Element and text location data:
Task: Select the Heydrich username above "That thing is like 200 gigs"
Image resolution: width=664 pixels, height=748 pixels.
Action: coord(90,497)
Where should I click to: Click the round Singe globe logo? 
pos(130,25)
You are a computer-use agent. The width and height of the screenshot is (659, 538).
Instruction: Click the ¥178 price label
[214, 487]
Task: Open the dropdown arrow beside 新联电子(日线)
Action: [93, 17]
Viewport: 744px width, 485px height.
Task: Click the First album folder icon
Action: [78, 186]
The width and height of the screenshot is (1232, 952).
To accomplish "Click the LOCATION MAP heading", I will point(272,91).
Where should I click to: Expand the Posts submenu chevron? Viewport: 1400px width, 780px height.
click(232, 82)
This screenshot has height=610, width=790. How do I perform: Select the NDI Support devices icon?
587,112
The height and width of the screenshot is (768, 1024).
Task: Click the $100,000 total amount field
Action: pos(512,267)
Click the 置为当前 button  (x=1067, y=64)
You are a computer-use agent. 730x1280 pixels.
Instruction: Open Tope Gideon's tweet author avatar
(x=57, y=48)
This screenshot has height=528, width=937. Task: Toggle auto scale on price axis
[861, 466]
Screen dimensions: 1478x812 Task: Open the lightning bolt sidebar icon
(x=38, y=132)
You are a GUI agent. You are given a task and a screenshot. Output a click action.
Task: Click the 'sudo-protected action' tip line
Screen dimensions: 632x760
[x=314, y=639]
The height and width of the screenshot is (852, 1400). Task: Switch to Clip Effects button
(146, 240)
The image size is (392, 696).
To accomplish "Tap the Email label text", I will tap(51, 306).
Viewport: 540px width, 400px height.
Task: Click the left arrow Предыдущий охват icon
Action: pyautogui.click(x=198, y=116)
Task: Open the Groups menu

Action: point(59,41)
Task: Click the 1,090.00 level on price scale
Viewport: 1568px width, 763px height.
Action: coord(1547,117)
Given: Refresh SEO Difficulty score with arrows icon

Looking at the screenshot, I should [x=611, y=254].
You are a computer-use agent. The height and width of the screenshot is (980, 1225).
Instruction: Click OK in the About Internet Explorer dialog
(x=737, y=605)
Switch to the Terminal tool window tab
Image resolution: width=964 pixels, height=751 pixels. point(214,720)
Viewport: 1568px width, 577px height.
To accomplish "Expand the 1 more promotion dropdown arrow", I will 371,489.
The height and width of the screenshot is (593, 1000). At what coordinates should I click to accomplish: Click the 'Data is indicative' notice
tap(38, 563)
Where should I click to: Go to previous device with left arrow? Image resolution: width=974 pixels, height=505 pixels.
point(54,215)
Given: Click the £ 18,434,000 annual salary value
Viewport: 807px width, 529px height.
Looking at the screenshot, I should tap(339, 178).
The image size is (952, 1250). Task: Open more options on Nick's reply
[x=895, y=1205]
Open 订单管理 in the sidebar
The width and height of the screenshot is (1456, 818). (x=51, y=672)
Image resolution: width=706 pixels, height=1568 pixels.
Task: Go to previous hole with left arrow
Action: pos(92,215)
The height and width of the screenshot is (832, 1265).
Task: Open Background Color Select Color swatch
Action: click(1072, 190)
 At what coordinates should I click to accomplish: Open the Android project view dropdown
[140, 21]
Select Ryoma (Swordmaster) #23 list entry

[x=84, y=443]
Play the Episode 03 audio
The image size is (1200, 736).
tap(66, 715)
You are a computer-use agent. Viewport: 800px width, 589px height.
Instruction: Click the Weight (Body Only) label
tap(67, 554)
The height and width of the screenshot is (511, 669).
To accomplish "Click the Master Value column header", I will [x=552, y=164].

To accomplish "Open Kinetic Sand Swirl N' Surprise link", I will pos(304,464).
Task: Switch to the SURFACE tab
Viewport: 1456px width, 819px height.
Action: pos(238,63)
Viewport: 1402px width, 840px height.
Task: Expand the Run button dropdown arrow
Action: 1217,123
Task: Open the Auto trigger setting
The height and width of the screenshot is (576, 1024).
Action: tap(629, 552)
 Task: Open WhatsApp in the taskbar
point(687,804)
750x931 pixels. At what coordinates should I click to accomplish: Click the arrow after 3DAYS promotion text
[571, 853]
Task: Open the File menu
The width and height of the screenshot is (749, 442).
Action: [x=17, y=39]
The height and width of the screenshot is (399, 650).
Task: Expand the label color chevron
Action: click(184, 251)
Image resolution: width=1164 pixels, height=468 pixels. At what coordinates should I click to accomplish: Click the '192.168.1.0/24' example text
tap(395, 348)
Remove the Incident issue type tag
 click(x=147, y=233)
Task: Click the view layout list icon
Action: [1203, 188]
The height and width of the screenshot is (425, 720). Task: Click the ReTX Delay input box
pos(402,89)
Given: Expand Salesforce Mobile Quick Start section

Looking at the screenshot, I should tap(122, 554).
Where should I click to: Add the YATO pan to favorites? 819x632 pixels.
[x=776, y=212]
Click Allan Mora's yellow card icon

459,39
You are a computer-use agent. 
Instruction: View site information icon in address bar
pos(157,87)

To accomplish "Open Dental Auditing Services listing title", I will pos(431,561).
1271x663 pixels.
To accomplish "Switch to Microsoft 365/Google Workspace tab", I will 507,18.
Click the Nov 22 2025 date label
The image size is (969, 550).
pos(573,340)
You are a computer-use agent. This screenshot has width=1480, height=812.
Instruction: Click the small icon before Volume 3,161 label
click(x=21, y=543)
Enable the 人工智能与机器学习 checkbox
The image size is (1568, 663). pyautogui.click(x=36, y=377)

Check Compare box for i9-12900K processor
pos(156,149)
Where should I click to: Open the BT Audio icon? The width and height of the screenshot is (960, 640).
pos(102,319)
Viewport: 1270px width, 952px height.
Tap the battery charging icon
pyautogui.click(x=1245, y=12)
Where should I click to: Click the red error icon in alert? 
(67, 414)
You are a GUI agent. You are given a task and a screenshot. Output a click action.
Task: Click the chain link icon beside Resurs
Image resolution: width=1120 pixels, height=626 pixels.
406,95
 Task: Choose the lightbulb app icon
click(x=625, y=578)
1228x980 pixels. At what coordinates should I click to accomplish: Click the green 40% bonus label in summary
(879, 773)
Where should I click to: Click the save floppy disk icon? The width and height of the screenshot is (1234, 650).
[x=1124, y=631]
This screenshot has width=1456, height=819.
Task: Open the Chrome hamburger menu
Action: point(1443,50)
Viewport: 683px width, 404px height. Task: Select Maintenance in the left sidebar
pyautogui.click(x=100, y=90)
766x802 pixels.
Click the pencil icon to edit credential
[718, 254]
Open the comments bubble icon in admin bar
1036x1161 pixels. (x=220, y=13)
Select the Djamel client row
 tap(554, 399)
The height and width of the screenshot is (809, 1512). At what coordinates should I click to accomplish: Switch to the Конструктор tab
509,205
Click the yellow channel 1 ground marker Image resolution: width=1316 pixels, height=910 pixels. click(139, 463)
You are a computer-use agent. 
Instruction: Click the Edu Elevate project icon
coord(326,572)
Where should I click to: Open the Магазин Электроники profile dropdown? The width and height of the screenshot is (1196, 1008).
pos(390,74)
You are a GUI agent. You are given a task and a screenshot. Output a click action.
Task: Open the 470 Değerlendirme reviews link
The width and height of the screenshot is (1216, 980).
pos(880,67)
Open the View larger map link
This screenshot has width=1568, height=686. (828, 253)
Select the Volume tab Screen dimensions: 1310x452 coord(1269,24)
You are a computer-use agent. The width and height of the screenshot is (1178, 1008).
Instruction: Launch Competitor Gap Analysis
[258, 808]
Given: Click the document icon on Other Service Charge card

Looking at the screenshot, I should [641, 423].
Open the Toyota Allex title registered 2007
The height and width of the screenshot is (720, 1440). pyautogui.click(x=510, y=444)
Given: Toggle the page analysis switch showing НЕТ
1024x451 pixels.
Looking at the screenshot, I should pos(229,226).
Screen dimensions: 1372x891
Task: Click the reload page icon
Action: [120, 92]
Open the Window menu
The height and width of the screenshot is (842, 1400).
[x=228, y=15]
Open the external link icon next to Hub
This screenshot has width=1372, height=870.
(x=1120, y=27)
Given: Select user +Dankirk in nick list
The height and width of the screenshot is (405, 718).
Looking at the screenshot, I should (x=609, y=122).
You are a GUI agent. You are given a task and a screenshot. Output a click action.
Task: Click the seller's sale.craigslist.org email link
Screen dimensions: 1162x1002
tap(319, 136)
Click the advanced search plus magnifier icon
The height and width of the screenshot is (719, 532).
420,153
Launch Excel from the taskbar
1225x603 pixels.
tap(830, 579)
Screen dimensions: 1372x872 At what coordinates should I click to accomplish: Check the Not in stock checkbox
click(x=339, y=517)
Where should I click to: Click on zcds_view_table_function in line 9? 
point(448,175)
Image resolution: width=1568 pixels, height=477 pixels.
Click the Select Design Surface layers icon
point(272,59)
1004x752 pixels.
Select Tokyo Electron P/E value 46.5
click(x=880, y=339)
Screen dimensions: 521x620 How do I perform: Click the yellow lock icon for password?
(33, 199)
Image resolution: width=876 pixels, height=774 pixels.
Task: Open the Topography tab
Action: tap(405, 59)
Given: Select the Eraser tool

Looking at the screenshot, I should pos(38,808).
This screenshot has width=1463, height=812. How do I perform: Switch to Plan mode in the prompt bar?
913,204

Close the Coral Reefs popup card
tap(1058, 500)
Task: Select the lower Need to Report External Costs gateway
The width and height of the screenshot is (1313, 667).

■ **WRITTEN INSTRUCTION**: Print the records from the line with "Click the Nov 22 2025 date label" up to and including the line with "Click the yellow channel", reproducing each line with no changes.

■ **RESULT**:
Click the Nov 22 2025 date label
The image size is (969, 550).
pos(573,340)
You are a computer-use agent. This screenshot has width=1480, height=812.
Instruction: Click the small icon before Volume 3,161 label
click(x=21, y=543)
Enable the 人工智能与机器学习 checkbox
The image size is (1568, 663). pyautogui.click(x=36, y=377)

Check Compare box for i9-12900K processor
pos(156,149)
Where should I click to: Open the BT Audio icon? The width and height of the screenshot is (960, 640).
pos(102,319)
Viewport: 1270px width, 952px height.
Tap the battery charging icon
pyautogui.click(x=1245, y=12)
Where should I click to: Click the red error icon in alert? 
(67, 414)
You are a GUI agent. You are given a task and a screenshot. Output a click action.
Task: Click the chain link icon beside Resurs
Image resolution: width=1120 pixels, height=626 pixels.
406,95
 Task: Choose the lightbulb app icon
click(x=625, y=578)
1228x980 pixels. At what coordinates should I click to accomplish: Click the green 40% bonus label in summary
(879, 773)
Where should I click to: Click the save floppy disk icon? The width and height of the screenshot is (1234, 650).
[x=1124, y=631]
This screenshot has width=1456, height=819.
Task: Open the Chrome hamburger menu
Action: point(1443,50)
Viewport: 683px width, 404px height. Task: Select Maintenance in the left sidebar
pyautogui.click(x=100, y=90)
766x802 pixels.
Click the pencil icon to edit credential
[718, 254]
Open the comments bubble icon in admin bar
1036x1161 pixels. (x=220, y=13)
Select the Djamel client row
 tap(554, 399)
The height and width of the screenshot is (809, 1512). At what coordinates should I click to accomplish: Switch to the Конструктор tab
509,205
Click the yellow channel 1 ground marker Image resolution: width=1316 pixels, height=910 pixels. click(139, 463)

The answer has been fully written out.